Entdecken Sie, wie ineffiziente Lagerlayouts den Materialfluss behindern. sysmat GmbH zeigt, wo häufige Probleme liegen und wie man sie intelligent angeht.

Von ABZ
Intralogistik
Rainer Schulz verantwortet als Geschäftsführer die Geschicke von sysmat. | Foto: sysmat

Mainhausen (ABZ). – Ineffiziente Lagerlayouts entstehen oft durch pragmatische Entscheidungen im Tagesgeschäft und können den Materialfluss erheblich beeinträchtigen. Die sysmat GmbH zeigt auf, wie gezielte Umgestaltungen die Produktivität steigern können.

In vielen Lagern und Produktionsumgebungen ist das Layout über Jahre gewachsen – Regale wurden dort aufgestellt, wo Platz war, Arbeitsplätze dorthin verlegt, wo gerade Bedarf entstand. Das Ergebnis folgt laut sysmat oft mehr dem Zufall als einer strategischen Planung. Für den Materialfluss bedeutet das: unnötige Wege, Kreuzungen von Verkehrsströmen, Staus in schmalen Gängen und Wartezeiten an Übergabepunkten.

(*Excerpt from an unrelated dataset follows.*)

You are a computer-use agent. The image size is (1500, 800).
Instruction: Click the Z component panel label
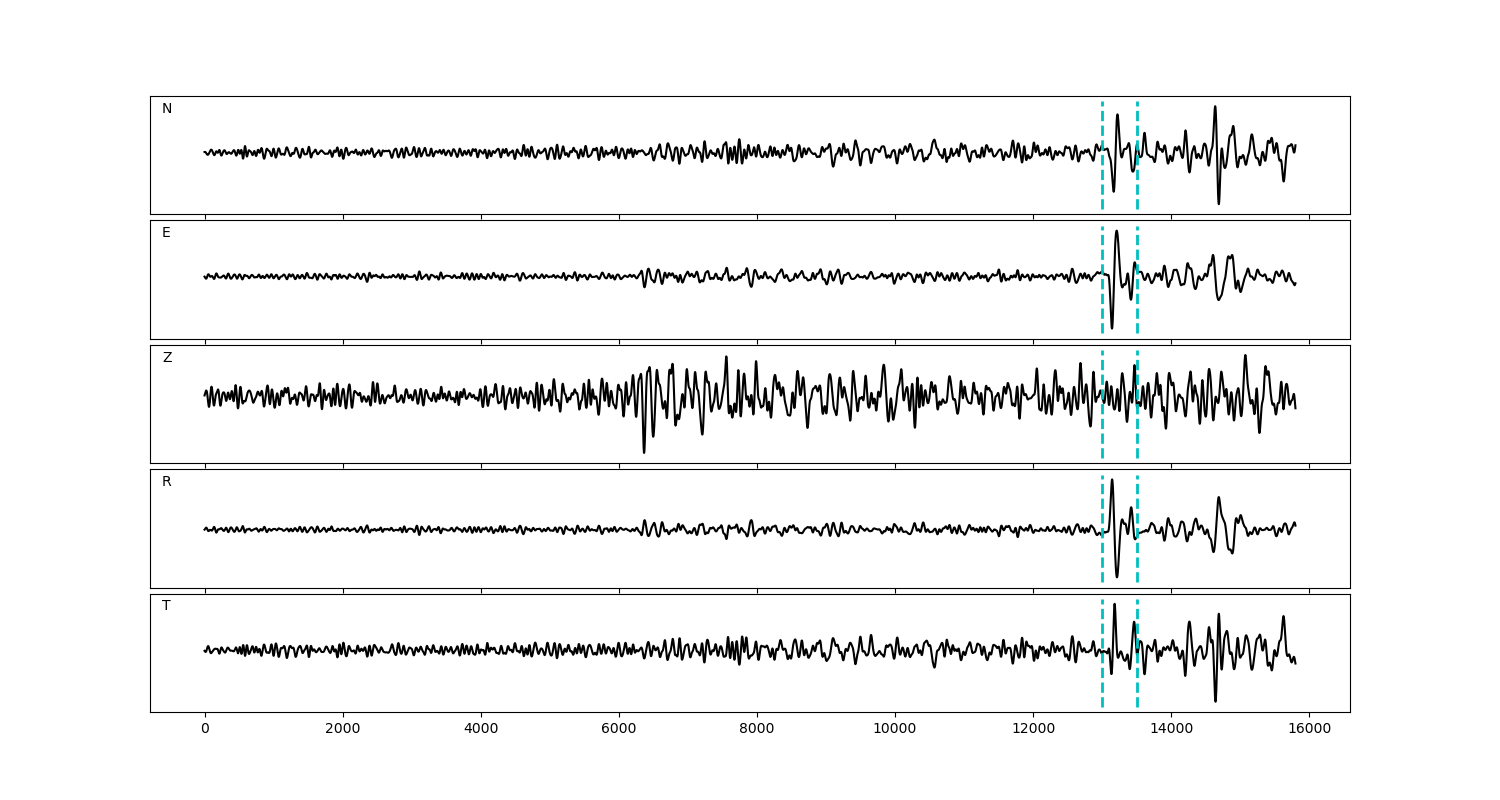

"Ein suboptimales Layout wirkt wie ein unsichtbarer Bremsklotz in der Intralogistik", erklärt Rainer Schulz, Geschäftsführer der sysmat GmbH. "Selbst leistungsfähige Fördertechnik oder moderne Lagerverwaltungssysteme schöpfen ihr Potenzial nicht aus, wenn der physische Aufbau der Lagerfläche nicht darauf abgestimmt ist." Nach Angaben des Unternehmens fallen die Probleme oft erst auf, wenn die Leistung messbar sinkt oder sich Reklamationen häufen.

Typische Beispiele sind Waren, die im Wareneingang ankommen und mehrfach an derselben Stelle vorbeigefahren werden müssen, bevor sie im endgültigen Lagerbereich landen. Oder Transportwege von der Kommissionierung zum Versand kreuzen sich mit den Wegen des Warennachschubs, was regelmäßig zu Staus führt. Mithilfe von Automatisierung und Software zur Optimierung des Materialflusses lassen sich diese Problematiken nach Herstellerangaben umgehen. "Auf dieser Basis lassen sich Fehlerquellen gezielt identifizieren und konkrete Verbesserungen ableiten.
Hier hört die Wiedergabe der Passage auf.